News and Opinion from Sisters, Oregon

American Flag facts

Our first U.S. flag, also called the Betsy Ross flag, had six white stripes, seven red stripes, and 13 stars in a circle in the (Union) blue upper left corner of the flag - all to represent the original 13 Colonies. Requested by then Commander of the Continental Army, Gen. George Washington, it was completed in June 1776.

Red Stripes stood for Valor, Courage, and Bravery.

White Stripes stood for Purity and Innocence.

Blue stood for Vigilance.

The last edition of our U.S. Flag Code was published in 1989. Flag etiquette within the code is now managed through tradition, not by law. The most understood and accepted version still clearly states that respect is most important.

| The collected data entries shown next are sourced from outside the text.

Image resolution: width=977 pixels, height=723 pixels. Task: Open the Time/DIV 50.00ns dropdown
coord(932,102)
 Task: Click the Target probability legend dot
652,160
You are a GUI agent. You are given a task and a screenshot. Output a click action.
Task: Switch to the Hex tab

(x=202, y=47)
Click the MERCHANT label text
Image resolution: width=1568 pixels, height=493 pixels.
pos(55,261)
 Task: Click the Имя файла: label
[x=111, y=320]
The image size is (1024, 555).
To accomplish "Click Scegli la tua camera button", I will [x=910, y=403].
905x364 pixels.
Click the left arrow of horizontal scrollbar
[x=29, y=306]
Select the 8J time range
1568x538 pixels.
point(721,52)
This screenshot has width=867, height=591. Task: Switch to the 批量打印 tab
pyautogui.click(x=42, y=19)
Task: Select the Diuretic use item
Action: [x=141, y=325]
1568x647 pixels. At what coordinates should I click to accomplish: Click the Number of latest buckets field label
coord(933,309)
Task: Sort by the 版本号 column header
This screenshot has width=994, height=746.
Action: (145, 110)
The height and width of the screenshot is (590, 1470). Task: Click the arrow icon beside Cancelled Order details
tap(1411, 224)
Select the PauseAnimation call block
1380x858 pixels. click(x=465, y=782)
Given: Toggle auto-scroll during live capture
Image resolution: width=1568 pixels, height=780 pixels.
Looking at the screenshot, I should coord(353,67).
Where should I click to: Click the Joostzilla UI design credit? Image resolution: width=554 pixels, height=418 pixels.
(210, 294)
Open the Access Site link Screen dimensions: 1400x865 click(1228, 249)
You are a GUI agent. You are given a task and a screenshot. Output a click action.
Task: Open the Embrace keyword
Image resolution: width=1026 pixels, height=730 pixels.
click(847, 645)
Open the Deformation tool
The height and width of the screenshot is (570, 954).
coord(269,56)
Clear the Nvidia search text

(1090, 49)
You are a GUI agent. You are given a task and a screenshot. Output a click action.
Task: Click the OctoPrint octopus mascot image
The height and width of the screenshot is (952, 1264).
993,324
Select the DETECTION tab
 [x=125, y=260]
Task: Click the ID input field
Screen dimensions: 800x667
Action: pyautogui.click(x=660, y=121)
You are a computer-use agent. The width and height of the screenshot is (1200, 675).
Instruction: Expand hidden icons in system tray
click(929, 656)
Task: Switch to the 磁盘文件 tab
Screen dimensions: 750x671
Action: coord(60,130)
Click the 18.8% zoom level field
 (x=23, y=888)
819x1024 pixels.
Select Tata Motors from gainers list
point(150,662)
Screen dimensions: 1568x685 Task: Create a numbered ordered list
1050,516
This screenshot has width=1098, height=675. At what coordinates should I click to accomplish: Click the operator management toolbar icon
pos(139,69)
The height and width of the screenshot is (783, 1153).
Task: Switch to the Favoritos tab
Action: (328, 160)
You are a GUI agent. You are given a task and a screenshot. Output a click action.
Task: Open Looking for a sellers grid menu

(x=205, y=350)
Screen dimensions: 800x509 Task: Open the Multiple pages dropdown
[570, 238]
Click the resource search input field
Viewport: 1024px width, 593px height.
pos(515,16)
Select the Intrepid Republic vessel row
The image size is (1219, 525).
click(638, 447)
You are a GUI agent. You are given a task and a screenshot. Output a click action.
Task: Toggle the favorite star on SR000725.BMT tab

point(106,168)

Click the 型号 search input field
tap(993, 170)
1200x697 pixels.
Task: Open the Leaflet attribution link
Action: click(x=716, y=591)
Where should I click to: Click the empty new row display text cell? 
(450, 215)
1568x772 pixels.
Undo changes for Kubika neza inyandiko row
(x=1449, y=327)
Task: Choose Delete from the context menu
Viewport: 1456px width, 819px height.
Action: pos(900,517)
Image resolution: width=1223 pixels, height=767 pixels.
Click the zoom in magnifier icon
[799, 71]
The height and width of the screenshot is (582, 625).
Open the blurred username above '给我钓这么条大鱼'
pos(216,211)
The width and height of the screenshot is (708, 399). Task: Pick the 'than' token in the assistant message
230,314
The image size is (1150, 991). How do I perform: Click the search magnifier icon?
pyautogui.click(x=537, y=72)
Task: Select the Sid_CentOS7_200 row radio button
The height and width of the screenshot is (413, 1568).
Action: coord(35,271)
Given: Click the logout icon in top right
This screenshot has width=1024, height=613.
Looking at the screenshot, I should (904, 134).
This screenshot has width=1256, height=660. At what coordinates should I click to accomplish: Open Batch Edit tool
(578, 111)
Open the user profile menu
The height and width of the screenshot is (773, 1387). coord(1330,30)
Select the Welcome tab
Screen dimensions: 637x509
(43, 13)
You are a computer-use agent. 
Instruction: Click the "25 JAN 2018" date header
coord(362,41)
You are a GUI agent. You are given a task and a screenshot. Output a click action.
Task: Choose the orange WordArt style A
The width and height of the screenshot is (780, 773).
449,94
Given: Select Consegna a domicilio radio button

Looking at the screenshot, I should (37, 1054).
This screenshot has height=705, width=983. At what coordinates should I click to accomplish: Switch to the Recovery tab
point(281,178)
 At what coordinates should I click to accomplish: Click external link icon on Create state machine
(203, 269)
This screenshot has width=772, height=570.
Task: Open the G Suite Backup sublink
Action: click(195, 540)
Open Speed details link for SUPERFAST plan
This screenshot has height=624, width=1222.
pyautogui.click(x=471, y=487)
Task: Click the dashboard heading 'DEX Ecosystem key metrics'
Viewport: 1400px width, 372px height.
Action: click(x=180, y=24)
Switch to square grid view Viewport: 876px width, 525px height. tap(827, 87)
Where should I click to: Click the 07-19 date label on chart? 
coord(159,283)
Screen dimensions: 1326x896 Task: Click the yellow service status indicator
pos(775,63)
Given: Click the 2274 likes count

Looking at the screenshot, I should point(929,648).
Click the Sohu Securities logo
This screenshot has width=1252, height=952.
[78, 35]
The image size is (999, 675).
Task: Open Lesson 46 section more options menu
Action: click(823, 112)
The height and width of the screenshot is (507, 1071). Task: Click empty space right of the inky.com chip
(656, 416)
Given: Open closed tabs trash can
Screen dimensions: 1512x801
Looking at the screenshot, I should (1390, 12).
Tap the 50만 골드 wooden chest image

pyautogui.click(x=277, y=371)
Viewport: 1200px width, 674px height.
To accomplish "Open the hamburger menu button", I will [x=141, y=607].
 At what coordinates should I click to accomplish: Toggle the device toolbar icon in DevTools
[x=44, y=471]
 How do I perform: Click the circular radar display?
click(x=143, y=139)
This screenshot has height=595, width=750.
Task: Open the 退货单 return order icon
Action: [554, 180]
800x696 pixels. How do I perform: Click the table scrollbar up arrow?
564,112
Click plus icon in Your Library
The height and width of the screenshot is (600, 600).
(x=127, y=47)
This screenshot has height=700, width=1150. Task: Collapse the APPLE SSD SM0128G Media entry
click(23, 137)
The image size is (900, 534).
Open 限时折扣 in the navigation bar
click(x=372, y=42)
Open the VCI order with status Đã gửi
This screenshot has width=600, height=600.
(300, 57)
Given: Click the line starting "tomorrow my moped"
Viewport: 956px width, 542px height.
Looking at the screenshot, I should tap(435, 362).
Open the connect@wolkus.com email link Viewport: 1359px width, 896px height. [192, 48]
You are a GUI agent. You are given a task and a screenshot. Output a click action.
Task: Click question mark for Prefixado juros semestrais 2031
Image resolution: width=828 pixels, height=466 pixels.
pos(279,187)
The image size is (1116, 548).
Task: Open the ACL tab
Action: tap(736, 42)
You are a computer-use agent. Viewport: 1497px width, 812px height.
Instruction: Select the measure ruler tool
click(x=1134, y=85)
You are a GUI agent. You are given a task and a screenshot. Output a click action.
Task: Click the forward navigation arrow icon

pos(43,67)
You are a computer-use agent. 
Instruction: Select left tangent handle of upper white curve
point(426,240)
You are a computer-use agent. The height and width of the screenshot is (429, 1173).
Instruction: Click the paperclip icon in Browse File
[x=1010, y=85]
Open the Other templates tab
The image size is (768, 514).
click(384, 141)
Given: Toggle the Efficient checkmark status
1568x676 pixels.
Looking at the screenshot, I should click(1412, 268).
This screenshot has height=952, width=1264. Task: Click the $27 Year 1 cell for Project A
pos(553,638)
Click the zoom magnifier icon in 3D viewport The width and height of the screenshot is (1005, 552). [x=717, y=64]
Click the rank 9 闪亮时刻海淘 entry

• Flag should never touch anything beneath it.

• Flag should never be used for wearing apparel, etc.

• Torn, frayed, dirty, or damaged flags should not be used and should be destroyed in a dignified manner.

• Active or retired military Veterans or Boy Scouts may perform the act of flag destruction by burning. To be done in a respectful manner.

• In the presence of other flags, the U.S. flag should always be the highest.

• The flag should always be allowed to blow or fall freely.

• At meetings, the flag should always be placed at the left of the audience.

• The (blue) Union stars should always be displayed at the upper left of the flag.

• A flag flown at half-staff is to honor or acknowledge someone's death.

• A flag that is raised upside-down is a signal of distress or extreme danger.

The next time an American flag passes you by, say at a parade, you may see citizens with their hands over their hearts. You may also see people rendering a hand salute, which is being done by past or present military Veterans. This is one of the simplest ways of showing respect to our country's flag.

Earl Schroeder served in the United States Air Force.